3. Property and Equipment

      Major classifications of property and equipment are summarized below:

                 
September 30,

2002 2003


Leasehold improvements
  $ 83,388,420     $ 98,609,766  
Furniture and equipment
    48,959,423       59,795,910  
Buildings
    19,982,866       14,105,527  
Land
    6,356,498       940,000  
Automobiles and trucks
    2,879,253       2,900,725  
Capitalized leases
    401,516       112,575  
Construction in progress
    6,340,127       2,984,123  
Leasehold interests
    171,986       171,986  
     
     
 
      168,480,089       179,620,612  
Less accumulated depreciation and amortization
    34,169,384       53,399,637  
     
     
 
    $ 134,310,705     $ 126,220,975  
     
     
 

      In September 2002, the Company entered into a sale-leaseback transaction whereby the Company sold and leased back five of its owned retail properties and related equipment. These leases are treated as operating leases. The total cost of all assets sold was $14,548,609 and proceeds, net of related fees, were $13,827,121. Accumulated depreciation on assets sold as part of the sale-leaseback transaction was $1,366,125. The net gain on the sale-leaseback transaction of $644,637 is being amortized over fifteen years and is included within rent related accruals in the consolidated balance sheet. Due to the timing of the transaction, no portion of this gain was recognized in the income statement for the year ended September 30, 2002. During fiscal 2003, the Company recognized $44,766 of gain in the income statement.

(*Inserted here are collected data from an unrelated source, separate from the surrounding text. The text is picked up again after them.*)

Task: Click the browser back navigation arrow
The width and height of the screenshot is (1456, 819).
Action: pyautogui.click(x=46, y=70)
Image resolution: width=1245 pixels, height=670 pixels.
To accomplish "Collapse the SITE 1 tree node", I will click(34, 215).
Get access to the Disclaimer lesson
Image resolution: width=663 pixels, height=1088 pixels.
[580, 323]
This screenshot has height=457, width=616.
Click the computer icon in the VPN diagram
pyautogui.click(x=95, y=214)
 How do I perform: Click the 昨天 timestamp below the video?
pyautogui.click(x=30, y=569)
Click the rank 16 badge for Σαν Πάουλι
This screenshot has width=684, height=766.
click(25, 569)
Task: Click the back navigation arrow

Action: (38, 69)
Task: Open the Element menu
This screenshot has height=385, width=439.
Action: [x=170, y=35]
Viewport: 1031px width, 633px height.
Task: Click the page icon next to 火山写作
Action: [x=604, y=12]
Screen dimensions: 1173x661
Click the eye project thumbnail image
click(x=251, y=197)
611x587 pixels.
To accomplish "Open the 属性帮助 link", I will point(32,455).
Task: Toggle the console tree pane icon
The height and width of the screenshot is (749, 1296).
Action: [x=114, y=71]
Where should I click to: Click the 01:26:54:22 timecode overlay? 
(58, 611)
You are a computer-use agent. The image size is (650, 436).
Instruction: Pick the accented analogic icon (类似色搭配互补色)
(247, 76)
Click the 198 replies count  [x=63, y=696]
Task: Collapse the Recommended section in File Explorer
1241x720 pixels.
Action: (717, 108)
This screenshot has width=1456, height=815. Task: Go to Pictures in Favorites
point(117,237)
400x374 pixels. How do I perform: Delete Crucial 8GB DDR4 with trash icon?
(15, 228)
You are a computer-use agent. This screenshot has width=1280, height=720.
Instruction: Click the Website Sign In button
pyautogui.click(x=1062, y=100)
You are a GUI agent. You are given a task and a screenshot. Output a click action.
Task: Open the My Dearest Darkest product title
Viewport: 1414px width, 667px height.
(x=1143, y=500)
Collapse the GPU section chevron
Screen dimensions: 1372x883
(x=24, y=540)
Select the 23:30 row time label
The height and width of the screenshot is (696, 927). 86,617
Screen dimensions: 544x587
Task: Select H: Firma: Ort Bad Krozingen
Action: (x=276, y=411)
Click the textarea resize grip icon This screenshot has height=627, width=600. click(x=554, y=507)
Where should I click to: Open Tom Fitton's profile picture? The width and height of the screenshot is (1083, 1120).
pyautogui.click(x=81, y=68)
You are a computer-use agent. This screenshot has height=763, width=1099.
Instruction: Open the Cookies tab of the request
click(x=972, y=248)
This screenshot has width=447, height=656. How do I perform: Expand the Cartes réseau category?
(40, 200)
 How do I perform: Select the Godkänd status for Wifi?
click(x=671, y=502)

      In June and September 2003, the Company entered into a sale-leaseback transaction whereby the Company sold and leased back two of its owned retail properties and related equipment. These leases are treated as operating leases. The total cost of all assets sold was $13,202,622 and proceeds, net of related fees, were $12,551,118. Accumulated depreciation on assets sold as part of the sale-leaseback transaction was $679,506. The net gain on the sale-leaseback transaction of $28,002 is being amortized over fifteen years and is included within rent related accruals in the consolidated balance sheet. For the year ending September 30, 2003, $467 of this gain was recognized in the statement of operations.

      Depreciation and amortization of property and equipment for the fiscal years ended September 30, 2001, 2002 and 2003 aggregated $8,995,868, $16,248,258 and $20,325,147, respectively. During fiscal 2003, fully depreciated assets with an original cost of $253,911 were written off.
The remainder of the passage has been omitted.